_YOUR INSTRUCTIONS_
The records that follow are to be repeated exactly, with no pictures carried over.

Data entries
══════════

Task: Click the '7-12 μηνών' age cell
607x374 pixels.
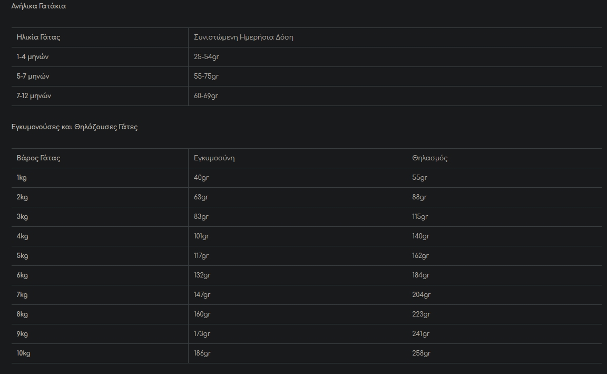Action: click(34, 96)
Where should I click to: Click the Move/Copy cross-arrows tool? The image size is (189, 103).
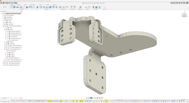(56, 7)
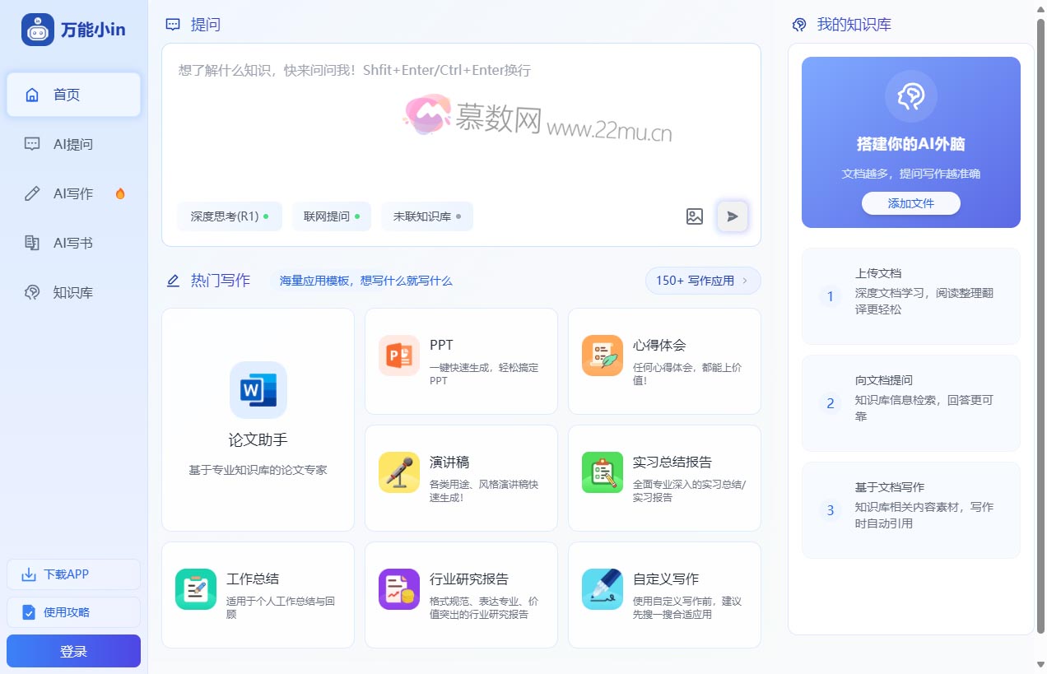1047x674 pixels.
Task: Toggle the 未联知识库 knowledge base option
Action: (426, 216)
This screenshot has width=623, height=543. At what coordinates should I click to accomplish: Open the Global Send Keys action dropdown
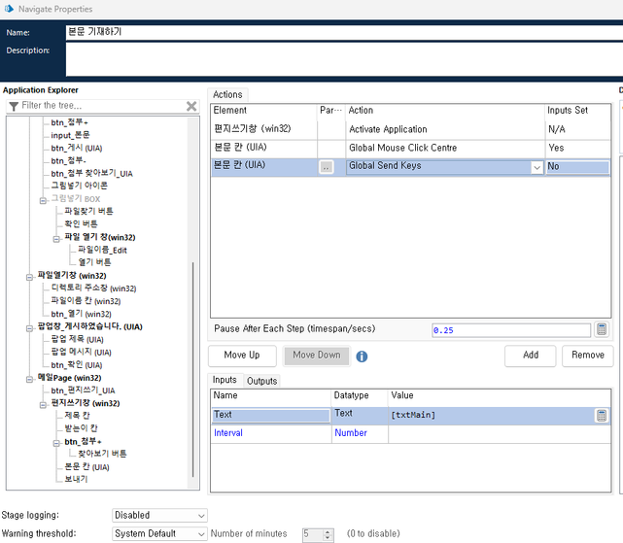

══════════

_PROBLEM SOLUTION_
Task: Click the '7-12 μηνών' age cell
607x374 pixels.
Action: click(34, 96)
Where should I click to: Click the Move/Copy cross-arrows tool? The image size is (189, 103).
(56, 7)
1047x674 pixels.
Task: Toggle the 未联知识库 knowledge base option
Action: (426, 216)
This screenshot has width=623, height=543. At what coordinates should I click to accomplish: Open the Global Send Keys action dropdown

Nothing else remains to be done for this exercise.